Best Performing Real Estate ETFs
Real estate quietly creeps up to become the second-best-performing sector of the year.
Most investors are aware that technology is the top-performing sector this year, but they might be surprised to learn which sector is at No. 2.
The unassuming real estate sector has quietly racked up a 29.2% gain this year, just behind tech’s 31.6% return and well ahead of the S&P 500’s 20.5% rally.
Real estate has gotten a boost thanks to this year’s tumble in interest rates, which makes the sector’s yields attractive by comparison. The Vanguard Real Estate ETF (VNQ), the largest ETF in the space, currently sports a distribution yield of 3.8%, much greater than the S&P 500 dividend yield of 1.8% or the 10-year Treasury yield of 1.65%.
Low Rates Help Real Estate
In addition to making real estate stocks more attractive, lower interest rates also make the underlying real estate businesses more attractive.
Lower rates make financing less expensive for real estate investment trusts (REITs), which typically own, operate and lease real estate properties.
REITs make up about 98% of the real estate sector.

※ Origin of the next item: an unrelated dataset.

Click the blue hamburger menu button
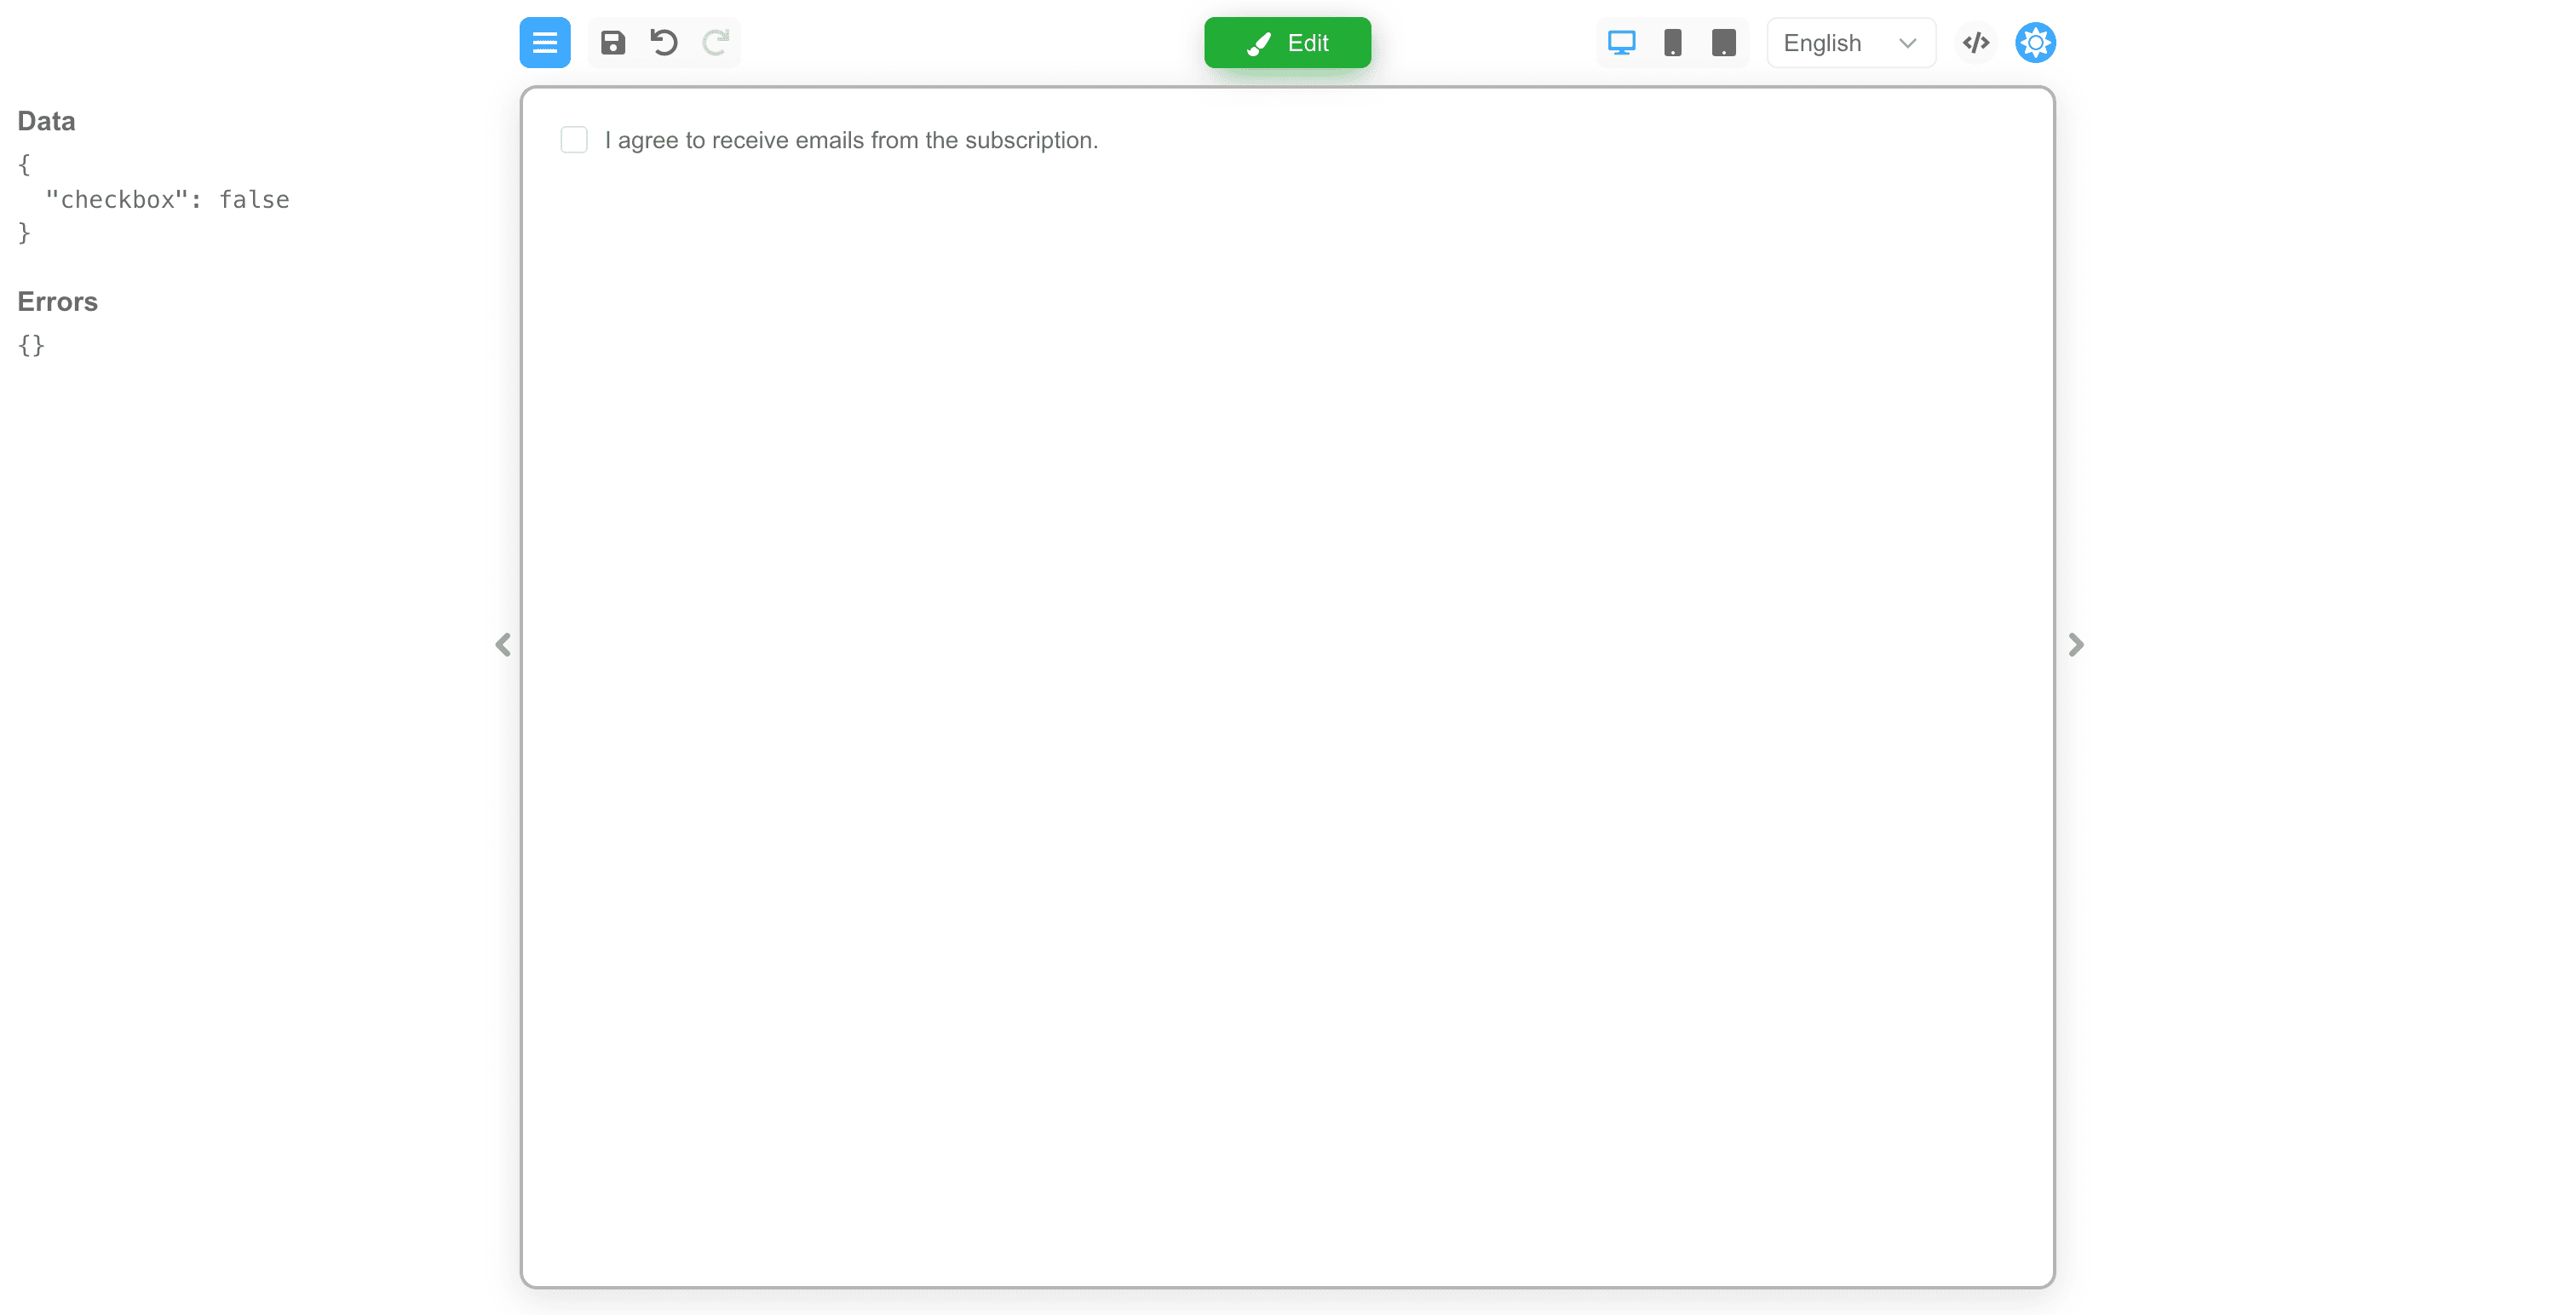[544, 43]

Ironically, shares of homebuilders and home improvement companies aren’t included in the real estate sector as defined by the Global Industry Classification Standard; they are in consumer discretionary.
But they are still obviously real estate related, and have benefited from the lower rate environment, which boosts the demand for housing.
Homebuilders Outperforming
Homebuilder ETFs are among the top-performing real estate ETFs of the year. The iShares U.S. Home Construction ETF (ITB) and the SPDR S&P Homebuilders ETF (XHB) are each up more than 32% year to date.
ITB and XHB are the two largest homebuilder ETFs, with assets under management of $1 billion and $606 million, respectively. However, they have two very different weighting schemes—market cap weighting for ITB and equal weighting for XHB.
Moreover, ITB is much more heavily weighed toward traditional homebuilders like D.R. Horton and Lennar; while XHB has a more dispersed portfolio of homebuilders, building products companies, home improvement retailers and household appliance manufacturers.
(Use our stock finder tool to find an ETF’s allocation to a certain stock.)
Where The Money Is
Homebuilder ETFs have done well and have managed to keep up with REITs this year, but they aren’t where the money is. The amount of money invested in REIT ETFs is multiples of that invested in homebuilder ETFs.
The aforementioned VNQ has a whopping $36.3 billion in assets under management and is up a solid 26.8% this year. The fund has an expense ratio of 0.12% and provides broad, market-cap-weighted exposure to the real estate sector, primarily REITs. For a no-fuss, cheap fund that targets real estate, it’s hard to go wrong with VNQ.
That said, VNQ is just one of many broad real estate ETFs on the market, all of which have returned similar amounts this year.
The Real Estate Select Sector SPDR Fund (XLRE) targets REITs within the S&P 500; the Fidelity MSCI Real Estate Index ETF (FREL) targets REITs across the market-cap spectrum; the iShares Cohen & Steers REIT ETF (ICF) tracks and index of 30 large cap REITs selected by committee; the Invesco Active U.S. Real Estate ETF (PSR) uses active management to pick and choose its REIT holdings; and the Schwab U.S. REIT ETF (SCHH) offers the lowest expense ratio of all real estate ETFs—0.07%.
That’s just a sampling of the broad REIT ETFs out there; there are plenty more listed on the ETF.com real estate channel.
Data measures total returns through Sept. 9
More Focused REIT ETFs
In addition to those broad ETFs, investors can choose from more targeted real estate funds.
The Pacer Benchmark Data & Infrastructure Real Estate SCTR ETF (SRVR) and the Pacer Benchmark Industrial Real Estate SCTR ETF (INDS) are two of those, with strong year-to-date returns: more than 36% a piece.
SRVR and INDS hold only a subset of the REIT market. In SRVR’s case, it is REITs that generate the majority of their revenue from real estate operations tied to the data and infrastructure space, such as data centers and communication towers.
Meanwhile, INDS focuses on industrial REITs, such as those that own warehouses, distribution centers and self-storage facilities.
Other Options
SRVR and INDS are two of the best-performing real estate ETFs this year, but they aren’t the only funds to focus on REIT subsectors. The Nuveen Short-Term REIT ETF (NURE), the Long-Term Care ETF (OLD) and the iShares Residential Real Estate ETF (REZ) up anywhere from 24% to 29% this year.
NURE targets REITs with short-term lease agreements, including those that hold apartment buildings, hostels and storage facilities; OLD holds REITs focused on senior housing; and REZ overweights residential REITs.
Those are just a handful of the niche REIT ETFs available. Others, including those that hold international REITs, small cap REITs and high dividend REITs can be found on the ETF.com real estate channel.